SiFive y AMD llevan ROCm a los servidores RISC-V para cerrar la brecha del software

SiFive y AMD han mostrado en el AI Infra Summit una demostración de ROCm, la plataforma de software de AMD para inteligencia artificial, funcionando sobre BigSky, el producto para centros de datos de SiFive. El gesto ataca el talón de Aquiles de RISC-V: la falta de un ecosistema de software maduro.
En el marco del AI Infra Summit, celebrado en Santa Clara (California), la compañía SiFive y el fabricante de chips AMD han presentado una demostración conjunta: la plataforma de software ROCm de AMD ejecutándose sobre BigSky, el producto para centros de datos que SiFive anunció hace poco. ROCm es la capa de software con la que AMD permite que sus chips se expriman en tareas de inteligencia artificial, es decir, su alternativa a CUDA, el ecosistema que ha convertido a Nvidia en la empresa dominante de la IA. SiFive, por su parte, es uno de los nombres de referencia dentro de RISC-V, un estándar abierto de diseño de procesadores.
¿Por qué es relevante? Porque el gran problema de RISC-V nunca ha sido el silicio, sino lo que se ejecuta encima. Cualquier empresa puede diseñar un procesador con este estándar sin pagar licencias a Arm ni depender de la arquitectura x86 que usan Intel y AMD, lo que promete chips más baratos y mayor libertad de diseño. El escollo es que casi todo el software de inteligencia artificial —las librerías, las herramientas de entrenamiento, los frameworks— está escrito para x86 y para los aceleradores de Nvidia. Que ROCm sea capaz de funcionar sobre un chip RISC-V significa que una de las piezas clave del ecosistema de IA empieza a hablar ese idioma, algo que hasta ahora era territorio casi virgen.
Cada uno de los dos socios saca algo distinto. Para SiFive es una cuestión de supervivencia comercial: vender procesadores para centros de datos sin un paquete de software de IA homologado es prácticamente imposible, porque nadie compra hierro que no sabe si podrá usar. Para AMD, la jugada es más sutil y más ambiciosa: si su capa de software se convierte en el estándar para acelerar IA sobre cualquier arquitectura, gana dinero y relevancia aunque el chip que hay debajo no sea suyo.

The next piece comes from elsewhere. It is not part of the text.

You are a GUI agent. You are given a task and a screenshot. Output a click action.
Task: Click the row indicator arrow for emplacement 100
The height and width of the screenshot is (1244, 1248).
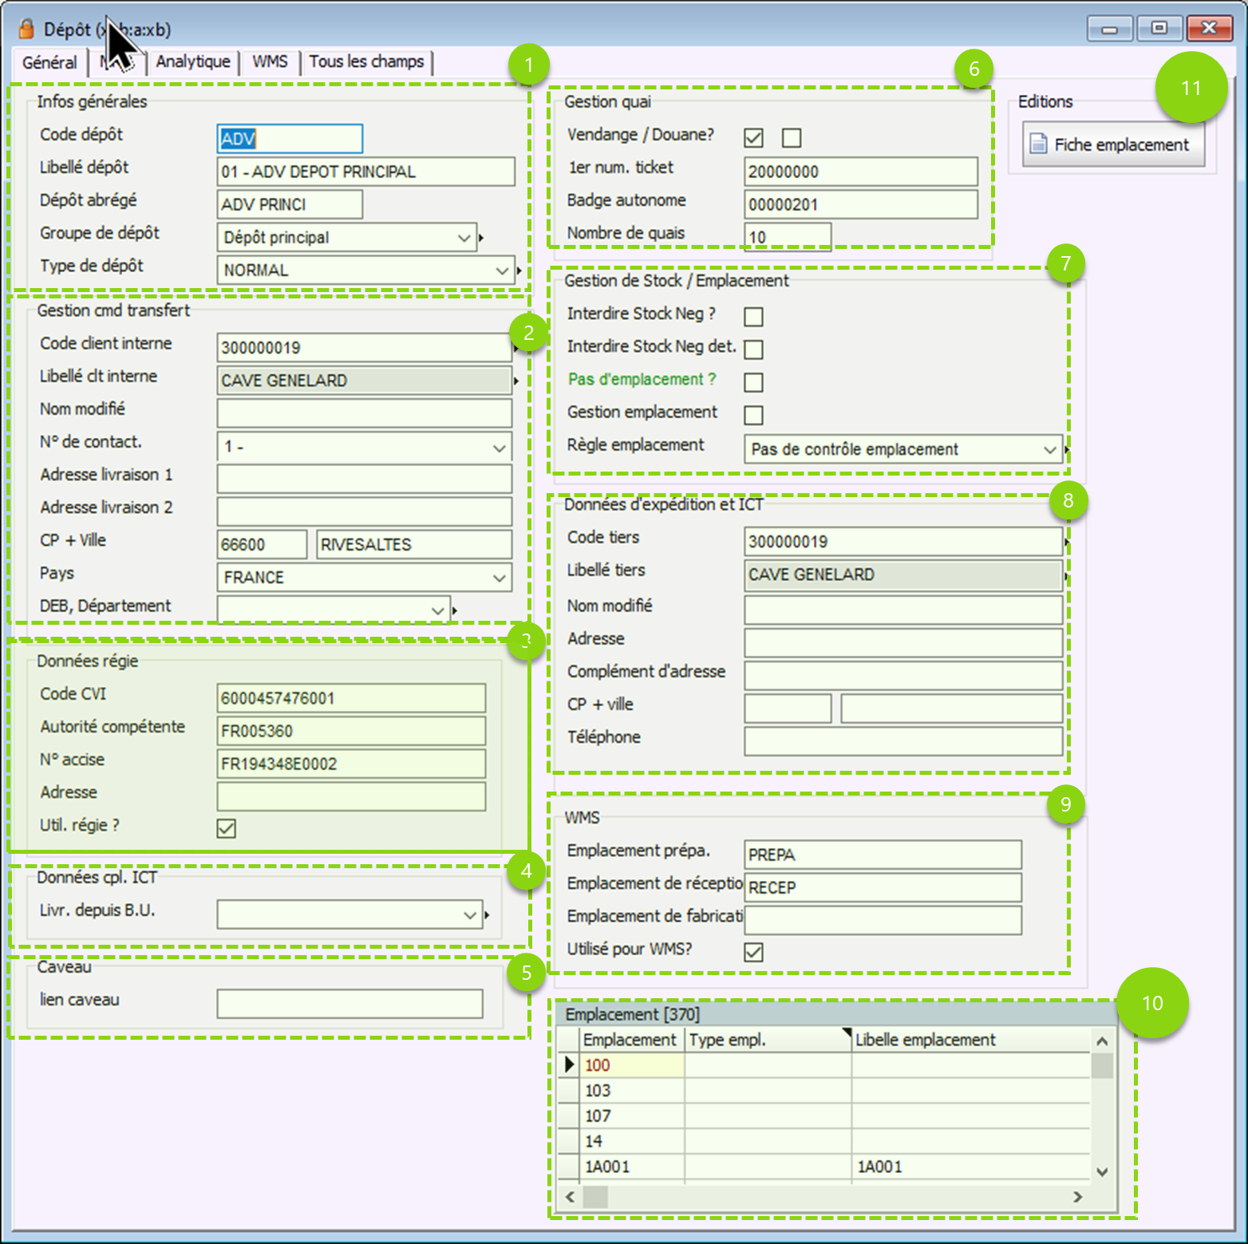(x=569, y=1064)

Es la estrategia de vender la gasolina a todos los coches, en lugar de apostar solo por el suyo, y de paso le permite no quedarse fuera si RISC-V despega de verdad en los centros de datos.
El movimiento toca de lleno a los sectores de semiconductores e infraestructura de IA, y aprieta donde más duele a los actores dominantes: a Arm, que cobra por cada diseño basado en su tecnología; a Intel y AMD en su terreno histórico de procesadores para servidores; y a Nvidia, cuya ventaja no está solo en los chips, sino en el software que ata a sus clientes. La idea de una alternativa abierta y sin peajes resulta atractiva para cualquiera que hoy dependa de un único proveedor y quiera negociar con más fuerza.
Ahora bien, conviene no confundir una demostración en un congreso con un producto en el mercado. No se han dado fechas de disponibilidad, ni clientes comprometidos, ni cifras de rendimiento, y este tipo de acuerdos suele tardar años en traducirse en un servidor que una empresa compre de verdad. La noticia marca una dirección tecnológica interesante, pero hoy por hoy no cambia las cuentas de nadie.
El análisis de Salseo
- El cuello de botella de RISC-V nunca ha sido el chip, sino el software: sin librerías y herramientas probadas, ninguna empresa compra servidores. Que ROCm funcione sobre BigSky ataca justo ese punto, porque reutiliza una plataforma que ya existe en lugar de obligar a construir un ecosistema desde cero.
- AMD gana aquí aunque no venda un solo chip RISC-V. Si su capa de software se convierte en el estándar para acelerar IA sobre cualquier arquitectura, pasa a cobrar peaje en todos los caminos, que es exactamente la ventaja que hoy hace casi inalcanzable a Nvidia con CUDA.
- Para SiFive es una tabla de salvación comercial: sin un paquete de IA homologado, sus procesadores para centros de datos son difíciles de vender, y este respaldo le da una credibilidad que un simple anuncio de especificaciones no le daría.
- Pero es una demostración, no un producto: no hay fechas, ni clientes, ni datos de rendimiento. La señal concreta que hay que vigilar es si ROCm llega a publicarse oficialmente para RISC-V y si algún gran proveedor de nube o fabricante de aceleradores se suma al proyecto; hasta entonces, el impacto en las cuentas de los implicados es prácticamente nulo.